Europe will either revive or become a museum. It’s possible Europe will become a low-fertility, low-innovation, slow-growth vacation destination for the world. But Europeans know that this is their moment to cut the security cord with America and revive their own might. Germany is increasing its borrowing capacity so it can build weapons. The former Italian prime minister Mario Draghi jolted the continent by arguing that market fragmentation was killing innovation in tech. Many conservatives are convinced that Europe is too secular and decadent to ever recover. Maybe. But Germany is a serious nation. France has an unsurpassed Civil Service. History has shown that the British people can be trusted when times are hard.

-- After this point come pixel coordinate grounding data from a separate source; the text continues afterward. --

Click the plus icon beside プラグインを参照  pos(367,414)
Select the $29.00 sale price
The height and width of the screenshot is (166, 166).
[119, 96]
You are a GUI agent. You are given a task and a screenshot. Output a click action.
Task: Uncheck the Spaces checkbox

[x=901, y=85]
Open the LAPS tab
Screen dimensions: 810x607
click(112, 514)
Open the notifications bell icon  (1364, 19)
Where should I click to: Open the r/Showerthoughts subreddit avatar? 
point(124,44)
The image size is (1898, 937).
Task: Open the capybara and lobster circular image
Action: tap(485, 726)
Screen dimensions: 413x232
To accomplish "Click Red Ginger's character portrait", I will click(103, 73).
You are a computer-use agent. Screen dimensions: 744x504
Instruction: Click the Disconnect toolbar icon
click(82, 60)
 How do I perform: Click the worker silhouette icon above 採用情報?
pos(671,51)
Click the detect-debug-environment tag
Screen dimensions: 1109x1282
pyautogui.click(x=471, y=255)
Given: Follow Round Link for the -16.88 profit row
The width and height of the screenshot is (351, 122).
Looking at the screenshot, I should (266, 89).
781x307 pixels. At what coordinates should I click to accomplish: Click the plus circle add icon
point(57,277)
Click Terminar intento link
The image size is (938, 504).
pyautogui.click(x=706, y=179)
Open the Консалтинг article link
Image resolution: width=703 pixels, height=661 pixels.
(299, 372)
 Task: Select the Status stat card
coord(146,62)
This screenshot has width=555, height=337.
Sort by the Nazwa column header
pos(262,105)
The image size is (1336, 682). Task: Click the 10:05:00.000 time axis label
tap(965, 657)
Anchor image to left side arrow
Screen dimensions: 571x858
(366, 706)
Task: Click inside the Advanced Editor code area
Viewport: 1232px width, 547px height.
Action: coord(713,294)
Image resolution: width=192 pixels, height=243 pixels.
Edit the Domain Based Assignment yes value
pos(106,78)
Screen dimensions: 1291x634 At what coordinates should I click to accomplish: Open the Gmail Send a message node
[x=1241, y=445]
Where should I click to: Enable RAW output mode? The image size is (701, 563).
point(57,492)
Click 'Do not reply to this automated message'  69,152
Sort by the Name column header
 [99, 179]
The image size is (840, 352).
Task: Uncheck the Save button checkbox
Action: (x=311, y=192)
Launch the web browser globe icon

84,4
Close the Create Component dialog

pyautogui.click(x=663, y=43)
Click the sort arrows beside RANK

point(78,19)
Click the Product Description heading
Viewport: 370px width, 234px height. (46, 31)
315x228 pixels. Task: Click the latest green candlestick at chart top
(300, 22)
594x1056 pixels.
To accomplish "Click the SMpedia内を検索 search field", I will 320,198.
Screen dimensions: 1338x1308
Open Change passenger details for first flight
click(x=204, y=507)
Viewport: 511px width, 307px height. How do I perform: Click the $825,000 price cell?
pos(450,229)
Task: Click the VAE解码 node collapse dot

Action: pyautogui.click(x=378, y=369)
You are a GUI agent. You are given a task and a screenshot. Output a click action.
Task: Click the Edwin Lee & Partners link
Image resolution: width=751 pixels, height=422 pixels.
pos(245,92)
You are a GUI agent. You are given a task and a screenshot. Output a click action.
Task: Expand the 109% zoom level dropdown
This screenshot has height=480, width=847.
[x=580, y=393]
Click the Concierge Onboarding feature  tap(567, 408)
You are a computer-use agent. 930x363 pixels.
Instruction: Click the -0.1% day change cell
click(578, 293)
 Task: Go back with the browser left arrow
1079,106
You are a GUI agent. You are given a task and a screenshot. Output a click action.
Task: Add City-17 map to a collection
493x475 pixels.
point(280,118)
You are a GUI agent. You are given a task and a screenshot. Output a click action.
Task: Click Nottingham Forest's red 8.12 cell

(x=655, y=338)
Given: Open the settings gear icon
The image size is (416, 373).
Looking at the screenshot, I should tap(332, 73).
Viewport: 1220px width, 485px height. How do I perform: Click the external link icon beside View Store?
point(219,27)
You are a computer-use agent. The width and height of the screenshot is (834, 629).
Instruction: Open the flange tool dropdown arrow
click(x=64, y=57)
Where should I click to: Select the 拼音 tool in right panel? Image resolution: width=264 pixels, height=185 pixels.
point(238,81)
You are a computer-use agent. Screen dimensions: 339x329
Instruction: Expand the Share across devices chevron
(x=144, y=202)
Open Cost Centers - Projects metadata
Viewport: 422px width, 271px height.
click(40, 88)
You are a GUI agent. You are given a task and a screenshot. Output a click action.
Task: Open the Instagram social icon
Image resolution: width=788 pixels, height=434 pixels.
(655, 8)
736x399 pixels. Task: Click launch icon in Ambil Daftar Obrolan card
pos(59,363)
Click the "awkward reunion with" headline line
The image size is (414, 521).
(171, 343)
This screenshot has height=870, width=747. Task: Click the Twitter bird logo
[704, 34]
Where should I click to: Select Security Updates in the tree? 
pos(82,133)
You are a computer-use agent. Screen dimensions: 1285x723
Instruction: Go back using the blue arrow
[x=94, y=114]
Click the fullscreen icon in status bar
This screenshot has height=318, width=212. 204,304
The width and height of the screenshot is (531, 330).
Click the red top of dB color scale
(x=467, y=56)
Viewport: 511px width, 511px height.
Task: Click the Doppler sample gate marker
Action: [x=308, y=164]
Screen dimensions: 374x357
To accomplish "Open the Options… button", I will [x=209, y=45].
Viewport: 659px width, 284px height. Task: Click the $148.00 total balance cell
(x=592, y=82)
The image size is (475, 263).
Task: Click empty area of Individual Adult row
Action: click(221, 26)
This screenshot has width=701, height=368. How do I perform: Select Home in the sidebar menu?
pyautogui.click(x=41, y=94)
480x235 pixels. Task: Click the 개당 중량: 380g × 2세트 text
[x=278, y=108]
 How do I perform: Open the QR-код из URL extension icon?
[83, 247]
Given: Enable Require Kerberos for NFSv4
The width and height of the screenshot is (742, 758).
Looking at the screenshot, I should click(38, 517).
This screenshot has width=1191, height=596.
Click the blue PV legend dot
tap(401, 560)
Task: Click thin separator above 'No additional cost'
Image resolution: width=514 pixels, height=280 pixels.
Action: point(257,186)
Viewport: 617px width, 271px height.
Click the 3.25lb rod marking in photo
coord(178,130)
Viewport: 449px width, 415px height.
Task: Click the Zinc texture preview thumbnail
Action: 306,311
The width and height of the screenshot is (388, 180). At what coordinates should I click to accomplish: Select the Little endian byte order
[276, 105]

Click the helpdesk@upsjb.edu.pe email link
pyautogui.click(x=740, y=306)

A new age of nuclear proliferation. As America withdraws its security umbrella, nations around the world, from Poland to even Japan, will conclude that they need nuclear weapons. What could go wrong?
China will fill the gap. As America betrays its friends, China will seek to make them. China’s special representative for European affairs to the E.U. recently called the Trump administration’s treatment of Europe “appalling.” He continued: “I believe European friends should reflect on this and compare the Trump administration’s policies with those of the Chinese government. In doing so, they will see that China’s diplomatic approach emphasizes peace, friendship, good will and win-win cooperation.”
This kind of plea will fall on skeptical ears, but the reality is that when they are faced with two rogue superpowers — China and America — nations across Europe, Asia and Africa will have to hedge their bets and play both sides.
A global culture war. For years, the World Values Survey has shown that Western Europe and the blue parts of American are drifting toward a hyper-individualistic, postmodern culture that is farther and farther away from the more traditional communal cultures in other parts of the globe. That was bound eventually to produce political rifts. One of the reasons MAGA conservatives admire Putin is that they see him as an ally against their ultimate enemy — the ethnic studies program at Columbia.
A return to national greatness. History is not over. As the historian Robert Kagan points out, America oscillates between periods of isolationism and interventionism. We also oscillate between individualism and communitarianism, cynicism and idealism, secularism and religiosity, irrational pessimism and irrational optimism. We are now on the extreme edge of the former of all those polarities.
Trumpian incompetence will provoke a counterreaction, which will prove to be an opportunity and rebirth. When that happens people will be ready to hear the truth that Trump will never understand — that when you turn America into a vast extortion machine, you will get some short-term wins as weaker powers bend to your gangsterism, but you will burn the relationships, at home and abroad, that are actually the source of America’s long-term might.